▶ **Work item**:
Where a line has odd spacing or punctuation, keep it; transcribe all the entries exactly.

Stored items

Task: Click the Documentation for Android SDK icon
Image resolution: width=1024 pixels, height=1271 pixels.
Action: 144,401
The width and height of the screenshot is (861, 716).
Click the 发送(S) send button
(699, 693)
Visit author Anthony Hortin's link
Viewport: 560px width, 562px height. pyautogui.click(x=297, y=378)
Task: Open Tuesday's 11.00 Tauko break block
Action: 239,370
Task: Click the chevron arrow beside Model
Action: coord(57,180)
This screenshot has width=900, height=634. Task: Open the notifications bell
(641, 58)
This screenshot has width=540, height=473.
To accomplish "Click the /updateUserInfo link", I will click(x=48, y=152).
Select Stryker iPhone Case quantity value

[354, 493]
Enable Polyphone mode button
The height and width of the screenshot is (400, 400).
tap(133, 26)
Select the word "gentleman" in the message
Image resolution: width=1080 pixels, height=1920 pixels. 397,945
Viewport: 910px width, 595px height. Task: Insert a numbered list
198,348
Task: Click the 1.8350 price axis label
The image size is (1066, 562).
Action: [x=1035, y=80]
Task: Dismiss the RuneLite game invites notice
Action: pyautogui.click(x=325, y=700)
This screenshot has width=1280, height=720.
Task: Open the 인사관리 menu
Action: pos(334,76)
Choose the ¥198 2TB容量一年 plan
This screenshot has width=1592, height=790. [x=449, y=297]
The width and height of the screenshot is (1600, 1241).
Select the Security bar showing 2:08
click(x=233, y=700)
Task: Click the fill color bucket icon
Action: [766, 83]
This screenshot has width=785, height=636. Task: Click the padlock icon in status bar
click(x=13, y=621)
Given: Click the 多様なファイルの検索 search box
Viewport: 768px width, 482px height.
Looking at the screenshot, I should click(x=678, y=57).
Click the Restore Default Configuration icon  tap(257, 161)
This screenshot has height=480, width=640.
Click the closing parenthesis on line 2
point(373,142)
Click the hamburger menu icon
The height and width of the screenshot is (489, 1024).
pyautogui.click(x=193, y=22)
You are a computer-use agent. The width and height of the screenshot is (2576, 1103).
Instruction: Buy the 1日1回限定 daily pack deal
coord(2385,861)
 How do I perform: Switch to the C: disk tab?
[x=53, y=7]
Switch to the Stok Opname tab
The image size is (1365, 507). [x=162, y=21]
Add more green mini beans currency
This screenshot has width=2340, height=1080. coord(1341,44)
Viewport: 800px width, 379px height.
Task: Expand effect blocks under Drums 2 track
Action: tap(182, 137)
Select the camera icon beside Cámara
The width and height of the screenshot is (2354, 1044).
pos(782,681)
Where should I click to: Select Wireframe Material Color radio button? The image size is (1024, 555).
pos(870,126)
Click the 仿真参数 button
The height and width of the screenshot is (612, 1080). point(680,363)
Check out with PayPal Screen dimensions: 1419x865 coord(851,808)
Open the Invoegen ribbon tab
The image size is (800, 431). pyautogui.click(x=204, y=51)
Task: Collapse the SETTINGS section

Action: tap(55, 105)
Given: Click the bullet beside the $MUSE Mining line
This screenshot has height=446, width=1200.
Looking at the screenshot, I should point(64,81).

▶ **Expected output**:
Task: Click the Documentation for Android SDK icon
Image resolution: width=1024 pixels, height=1271 pixels.
Action: 144,401
The width and height of the screenshot is (861, 716).
Click the 发送(S) send button
(699, 693)
Visit author Anthony Hortin's link
Viewport: 560px width, 562px height. pyautogui.click(x=297, y=378)
Task: Open Tuesday's 11.00 Tauko break block
Action: 239,370
Task: Click the chevron arrow beside Model
Action: coord(57,180)
This screenshot has width=900, height=634. Task: Open the notifications bell
(641, 58)
This screenshot has width=540, height=473.
To accomplish "Click the /updateUserInfo link", I will click(x=48, y=152).
Select Stryker iPhone Case quantity value

[354, 493]
Enable Polyphone mode button
The height and width of the screenshot is (400, 400).
tap(133, 26)
Select the word "gentleman" in the message
Image resolution: width=1080 pixels, height=1920 pixels. 397,945
Viewport: 910px width, 595px height. Task: Insert a numbered list
198,348
Task: Click the 1.8350 price axis label
The image size is (1066, 562).
Action: [x=1035, y=80]
Task: Dismiss the RuneLite game invites notice
Action: pyautogui.click(x=325, y=700)
This screenshot has width=1280, height=720.
Task: Open the 인사관리 menu
Action: pos(334,76)
Choose the ¥198 2TB容量一年 plan
This screenshot has width=1592, height=790. [x=449, y=297]
The width and height of the screenshot is (1600, 1241).
Select the Security bar showing 2:08
click(x=233, y=700)
Task: Click the fill color bucket icon
Action: [766, 83]
This screenshot has width=785, height=636. Task: Click the padlock icon in status bar
click(x=13, y=621)
Given: Click the 多様なファイルの検索 search box
Viewport: 768px width, 482px height.
Looking at the screenshot, I should click(x=678, y=57).
Click the Restore Default Configuration icon  tap(257, 161)
This screenshot has height=480, width=640.
Click the closing parenthesis on line 2
point(373,142)
Click the hamburger menu icon
The height and width of the screenshot is (489, 1024).
pyautogui.click(x=193, y=22)
You are a computer-use agent. The width and height of the screenshot is (2576, 1103).
Instruction: Buy the 1日1回限定 daily pack deal
coord(2385,861)
 How do I perform: Switch to the C: disk tab?
[x=53, y=7]
Switch to the Stok Opname tab
The image size is (1365, 507). [x=162, y=21]
Add more green mini beans currency
This screenshot has width=2340, height=1080. coord(1341,44)
Viewport: 800px width, 379px height.
Task: Expand effect blocks under Drums 2 track
Action: tap(182, 137)
Select the camera icon beside Cámara
The width and height of the screenshot is (2354, 1044).
pos(782,681)
Where should I click to: Select Wireframe Material Color radio button? The image size is (1024, 555).
pos(870,126)
Click the 仿真参数 button
The height and width of the screenshot is (612, 1080). point(680,363)
Check out with PayPal Screen dimensions: 1419x865 coord(851,808)
Open the Invoegen ribbon tab
The image size is (800, 431). pyautogui.click(x=204, y=51)
Task: Collapse the SETTINGS section

Action: tap(55, 105)
Given: Click the bullet beside the $MUSE Mining line
This screenshot has height=446, width=1200.
Looking at the screenshot, I should point(64,81).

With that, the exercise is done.